**Exercise brief:**
List each line of the records below that contains the string "should", matching case exactly.
-- start Supplied material --
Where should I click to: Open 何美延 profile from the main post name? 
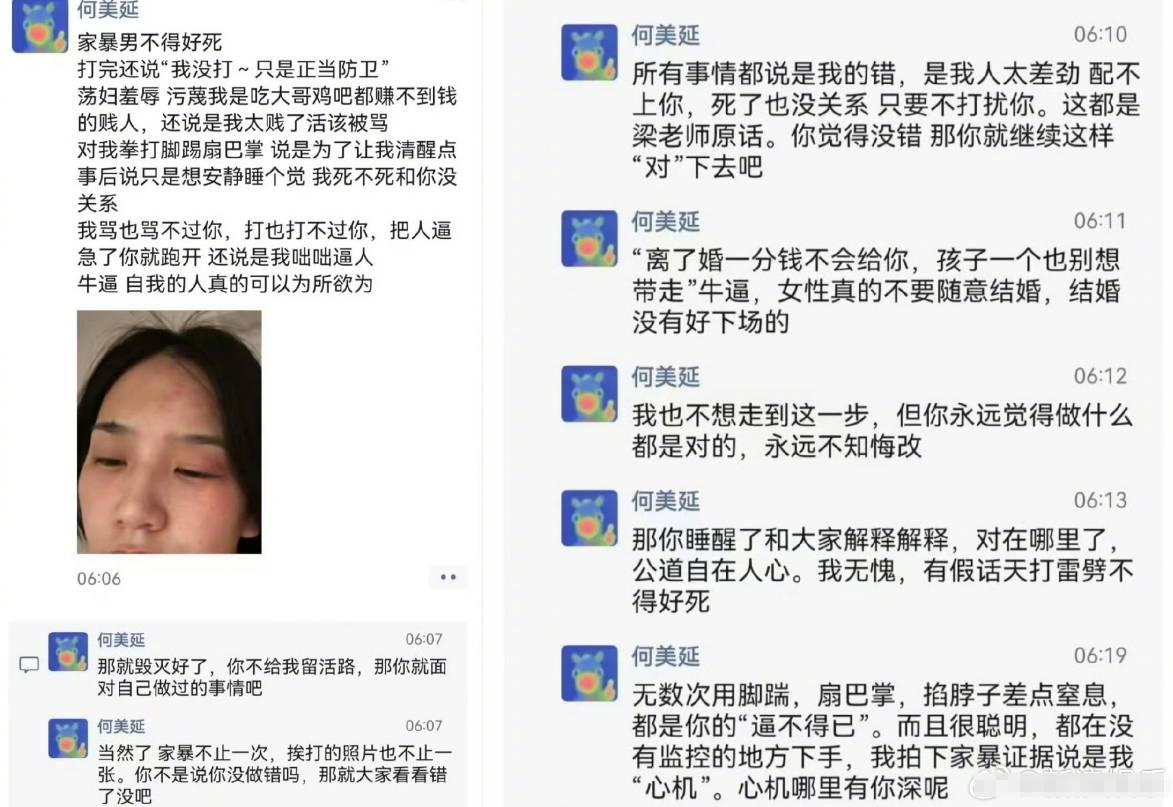(108, 10)
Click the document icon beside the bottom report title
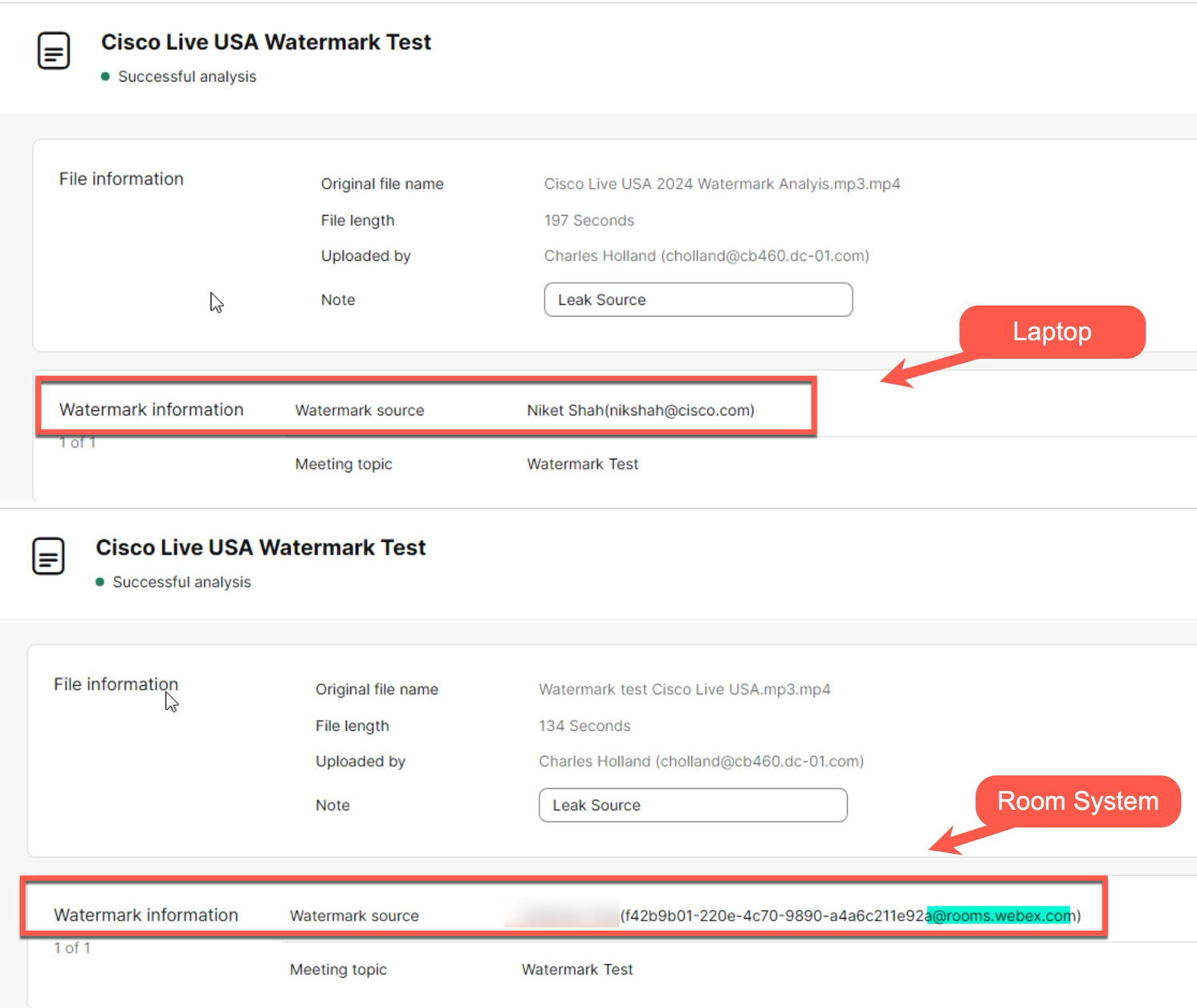 [x=48, y=556]
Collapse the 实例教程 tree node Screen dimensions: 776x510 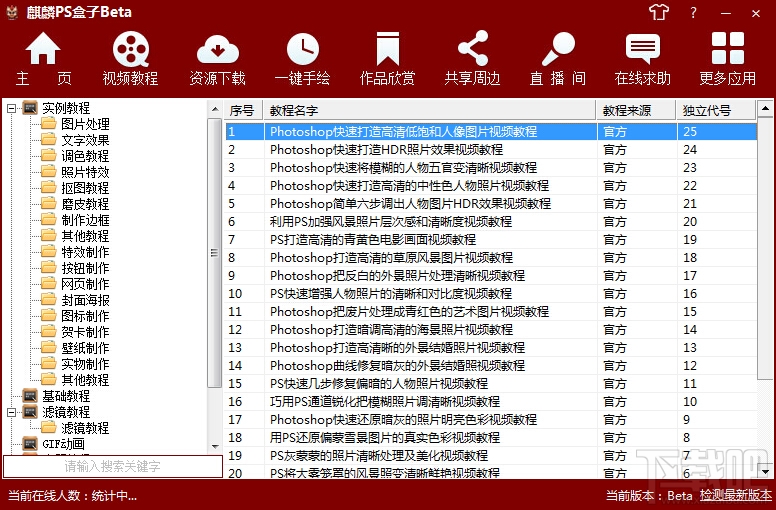[11, 108]
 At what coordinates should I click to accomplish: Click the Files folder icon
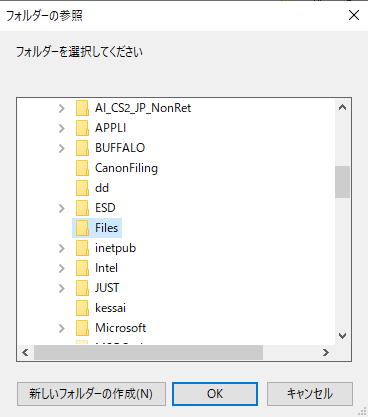point(82,228)
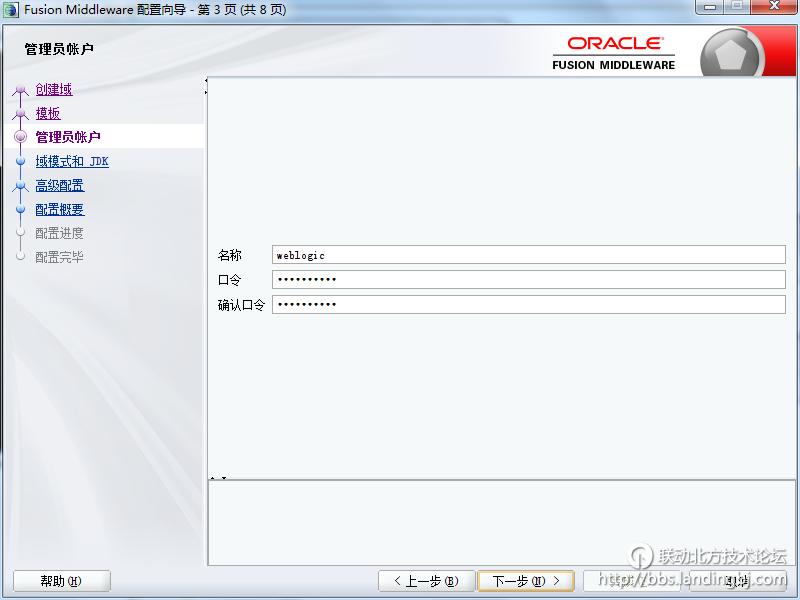Click the 域模式和 JDK step bullet icon
The height and width of the screenshot is (600, 800).
click(20, 161)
-- end Supplied material --
**Reply:**
Where should I click to: Open 何美延 profile from the main post name? 
 At what coordinates should I click to accomplish: Click the Files folder icon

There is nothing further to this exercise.